→ Gestellte Aufgabe A: In welcher Stelle der Bundeswehr dient Patrick Sensburg laut dem Text über ihn und Afghanistan?

→ Vorliegender Text:
----------------

Meschede/Hochsauerlandkreis. CDU-Militärexperte Patrick Sensburg aus dem Hochsauerlandkreis zu Afghanistan, den Taliban, der Hilfe für Ortskräfte und Kritik an den USA.

Ganz nah dran an der Entwicklung in Afghanistan ist der heimische CDU-Bundestagsabgeordnete Dr. Patrick Sensburg. Der Militärexperte, gerade von Verteidigungsministerin Annegret Kramp-Karrenbauer zum Oberst der Reserve befördert, dient im Einsatzführungskommando der Bundeswehr. Das ist zuständig für die Auslandseinsätze. Gerade sind von dort aus die Rettungsflüge nach Kabul organisiert worden. Militärische Details dazu darf Sensburg nicht nennen. Politisch hat er aber klare Meinungen.

----------------

→ Angezeigte Daten:
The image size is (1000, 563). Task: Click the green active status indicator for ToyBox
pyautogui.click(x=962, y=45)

----------------

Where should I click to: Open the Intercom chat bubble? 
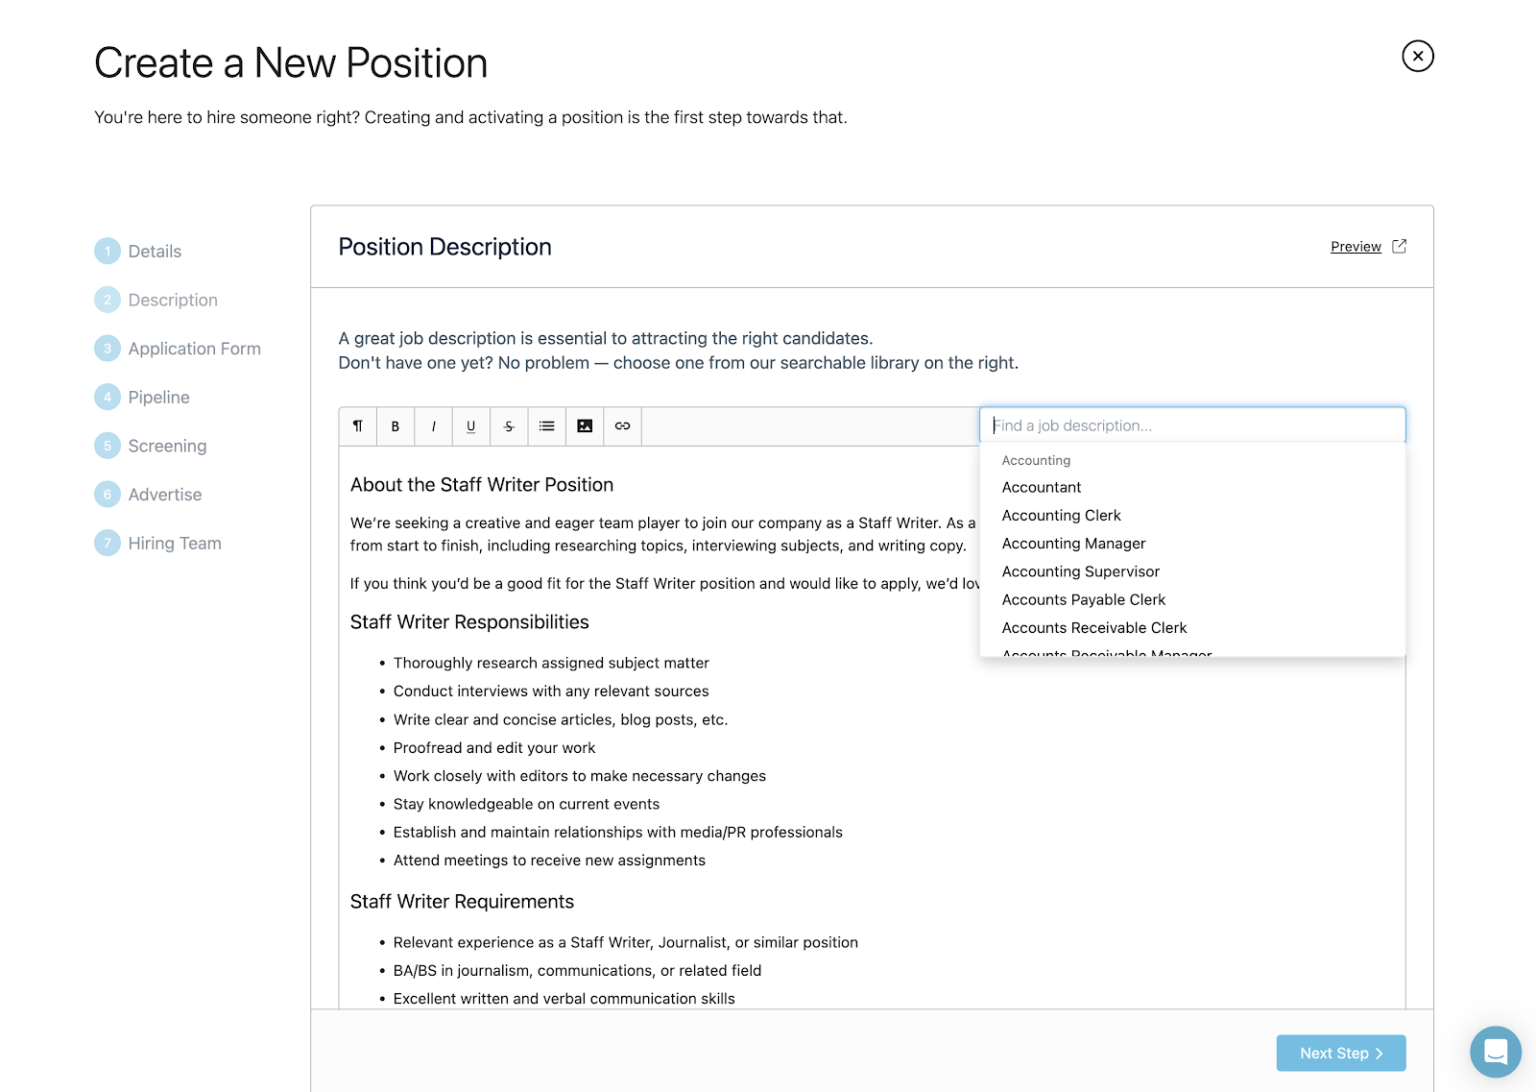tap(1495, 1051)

----------------

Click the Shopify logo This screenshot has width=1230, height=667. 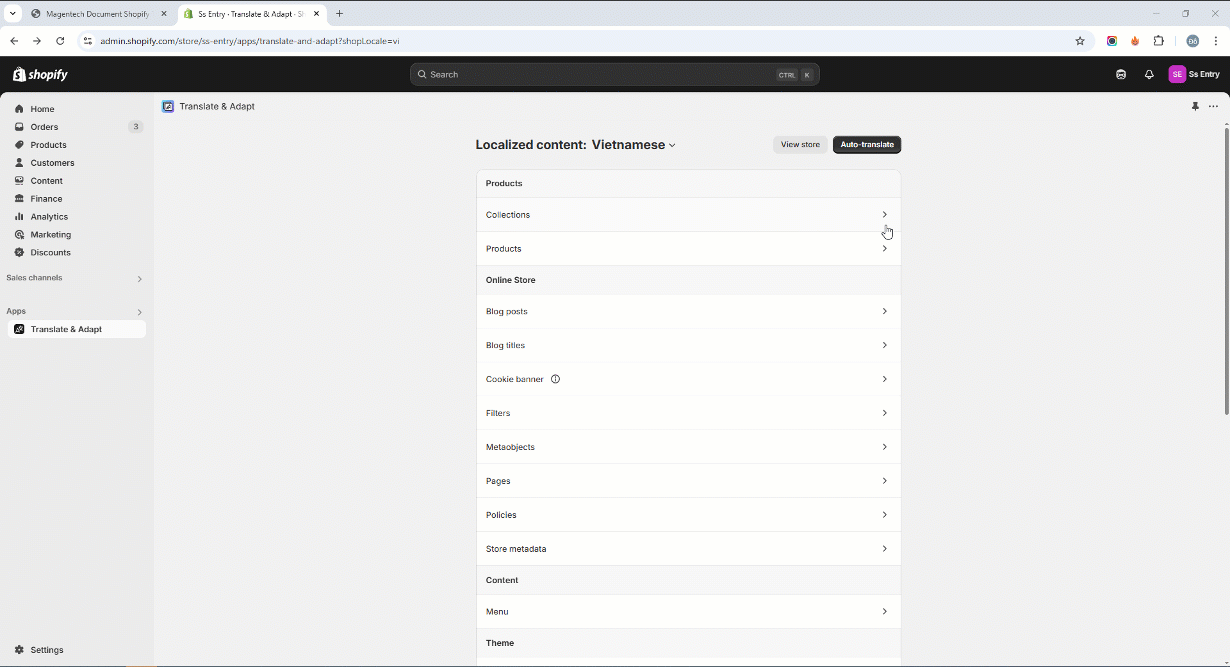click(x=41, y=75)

----------------

→ Gestellte Aufgabe B: Stelle aus den Zeilen oben den Abschnitt von der Zeile mit „The image size“ bis einschließlich der Zeile mit „pyautogui.click(x=962, y=45)“ als JSON-Liste von Strings dar, mit einem String pro Zeile und ohne Leerzeilen.

→ Richtige Antwort A: Im Einsatzführungskommando der Bundeswehr.

→ Richtige Antwort B:
[
  "The image size is (1000, 563). Task: Click the green active status indicator for ToyBox",
  "pyautogui.click(x=962, y=45)"
]